# Yet another black Stingray rant. Part One



## Oldbikeguy1960 (Mar 5, 2022)

(Part 2 on  reply below.)

Yeah I know. Here we go again.
I have been here since December 2021, and have heard many discussions on old bikes, in regards to oddities. One of the bikes whose existence is most vehemently opposed is pre Scrambler black Stingrays. The other was a one off all chrome 1936 Autocycle Deluxe.

I am here to debunk the myth that anyone here, including myself is an expert on EVERYTHING Schwinn (or any other manufacturer for that matter) did.

Today I saw an awesome article about a true one off bicycle, not known to exist in ANY Schwinn documentation anywhere.
It is an all white 5 speed Corvette.

If memory serves me correctly (more doubtful every day) the 5 speed Corvette was rare enough anyway being built from mid 1961-1962 for the 1962 model year. Now we have an all white Corvette, which until now has never been mentioned in any Schwinn memo, newsletter or even a scrap of paper.

This is exactly why I say and lead by example, DO NOT DISPROVE ANYTHING WITH NO PROOF THAT IT COULDN'T EXIST! If this bike would've appeared without the blessing of a letter from Schwinn when they were still in Chicago it would be like the aforementioned bikes, argued out of existence by the experts, scientists and armchair Schwinn executives like those bikes  were.

The problem is, no more of these White Corvette 5 speed bicycles would've ever turned up to bring the possibility back to life and it would've been relegated to the dustbin of history (where it was found as I read) never to resurface or possibly stripped and rebuilt as whatever color everyone agrees on existing for the 1962 model year.

■ DIRECTIONS:
Reproduce verbatim the passage of the Stingray forum post that begins at the words "Yeah I know." and stops after the words "Schwinn documentation anywhere.".

■ SUPPLIED MATERIAL:
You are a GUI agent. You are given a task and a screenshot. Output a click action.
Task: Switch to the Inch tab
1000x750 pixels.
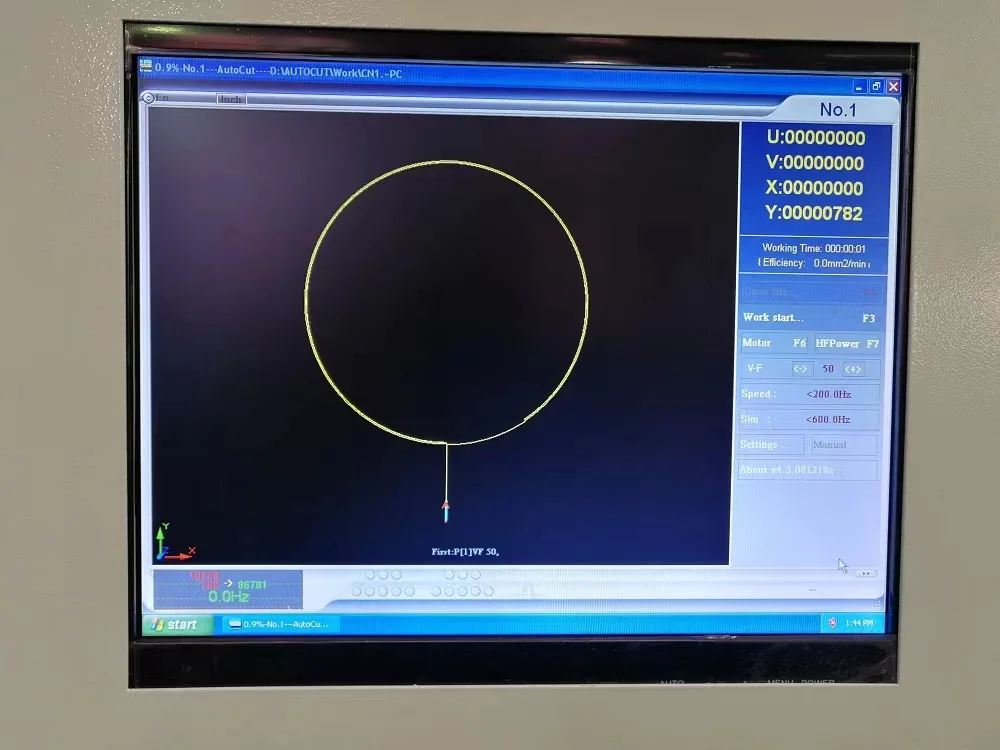pos(229,98)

■ PROBLEM SOLUTION:
Yeah I know. Here we go again.
I have been here since December 2021, and have heard many discussions on old bikes, in regards to oddities. One of the bikes whose existence is most vehemently opposed is pre Scrambler black Stingrays. The other was a one off all chrome 1936 Autocycle Deluxe.

I am here to debunk the myth that anyone here, including myself is an expert on EVERYTHING Schwinn (or any other manufacturer for that matter) did.

Today I saw an awesome article about a true one off bicycle, not known to exist in ANY Schwinn documentation anywhere.